Banken, die keine Banken sind
Der Begriff Schattenbank ist irreführend. In China dominieren mehrere Dutzend Investmentgesellschaften - so genannte Trusts - einen großen Teil des staatlich nicht regulierten Kapitalmarkts. Sie sammeln Geld bei Anlegern ein und verleihen das Geld an Unternehmen, die nur schwer oder gar nicht an reguläre Kredite der staatlichen Geschäftsbanken kommen. Die Trusts wiederum legen Fonds auf, in die Privatanleger kurzfristig investieren können - zu deutlich höheren Zinsen als sie die staatlichen Banken anbieten. Die 'Trust-Fonds' geben dann dieses Geld als Kredite weiter, etwa an Betreiber von Bergwerken, Stahlwerken oder an Immobilienentwickler.

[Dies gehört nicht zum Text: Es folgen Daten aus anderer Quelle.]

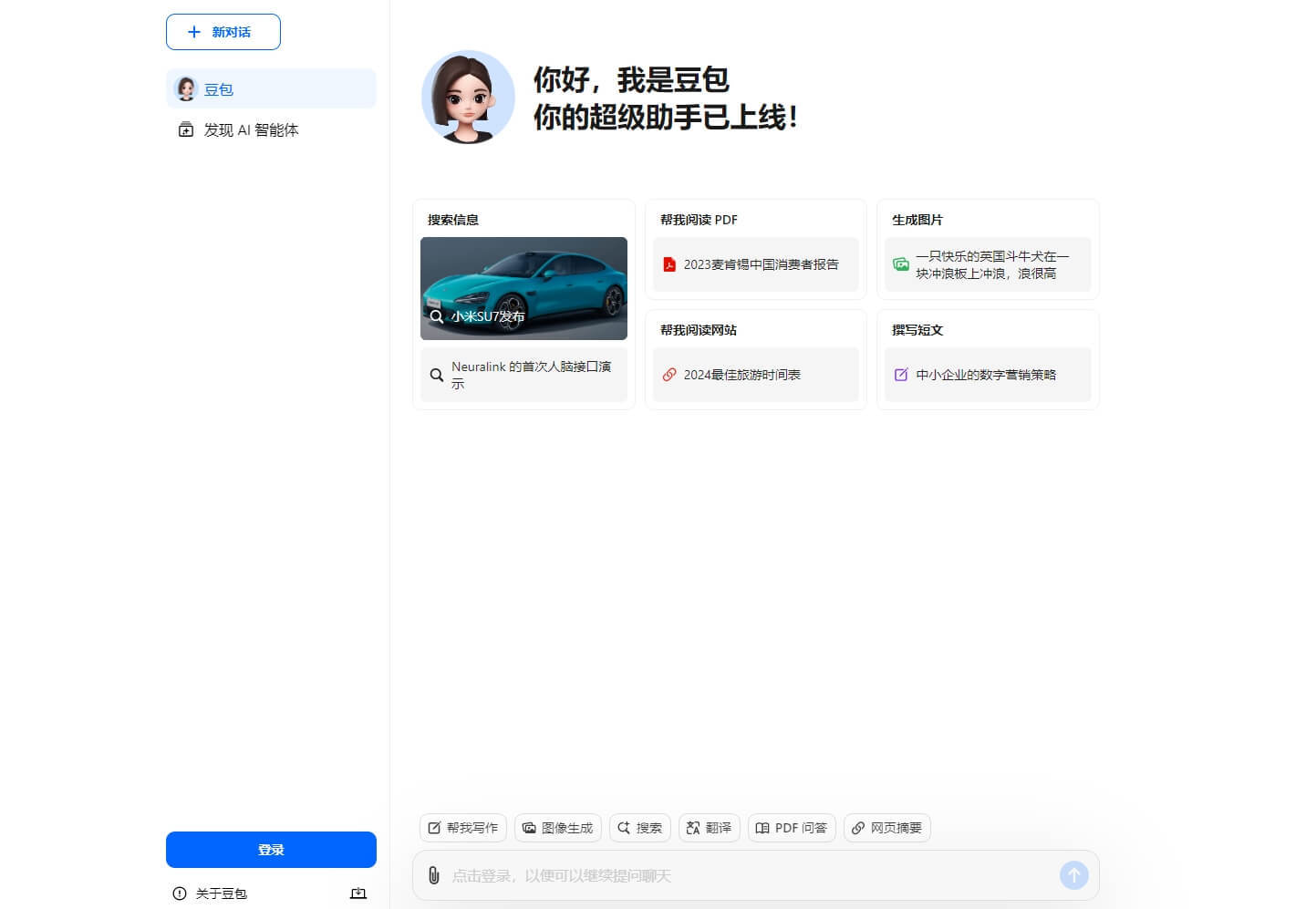Screen dimensions: 1316x909
Task: Open the 小米SU7发布 car thumbnail
Action: point(523,287)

Irreführend für viele Privatanleger ist dabei, dass die Fonds von staatlichen Banken vertrieben werden: Es entsteht der Eindruck, dass das Verlustrisiko gering ist und am Ende der Staat dafür sorgen wird, dass die Anleger an ihr Geld kommen. Die Banken lehnen im Gegenzug jede Verantwortung für die Trust-Fonds ab. Trotzdem haben bislang Anleger noch keine Totalverluste hinnehmen müssen, weil angeschlagene Trust-Fonds in der Regel von der Regierung aufgefangen wurden.
Kurze Laufzeiten, hohe Renditen
Die Investoren kommen vor allem aus Chinas gut verdienender Mittelschicht, die vor allem in den boomenden Wirtschaftsregionen an der Küste lebt. "Die haben ein gewisses Einkommen und eine gewisse Sparquote. Die wollen sich mit zwei, drei Prozent Zinsen der Staatsbanken nicht abspeisen lassen. Der chinesische Aktienmarkt ist auch keine Alternative. Immobilien sind schon hoch bewertet, zumindest hier in Shanghai", sagt Löchel. Fünf oder sechs Prozent Zinsen in einem überschaubaren Zeitraum - für viele Anleger ist das ein verlockendes Angebot, weiß Löchel aus seinem Bekanntenkreis in Shanghai. Denn in China gebe es nicht nur einen Mangel an Krediten vor allem für kleinere und mittlere Unternehmen, sondern auch einen Mangel an Anlagemöglichkeiten.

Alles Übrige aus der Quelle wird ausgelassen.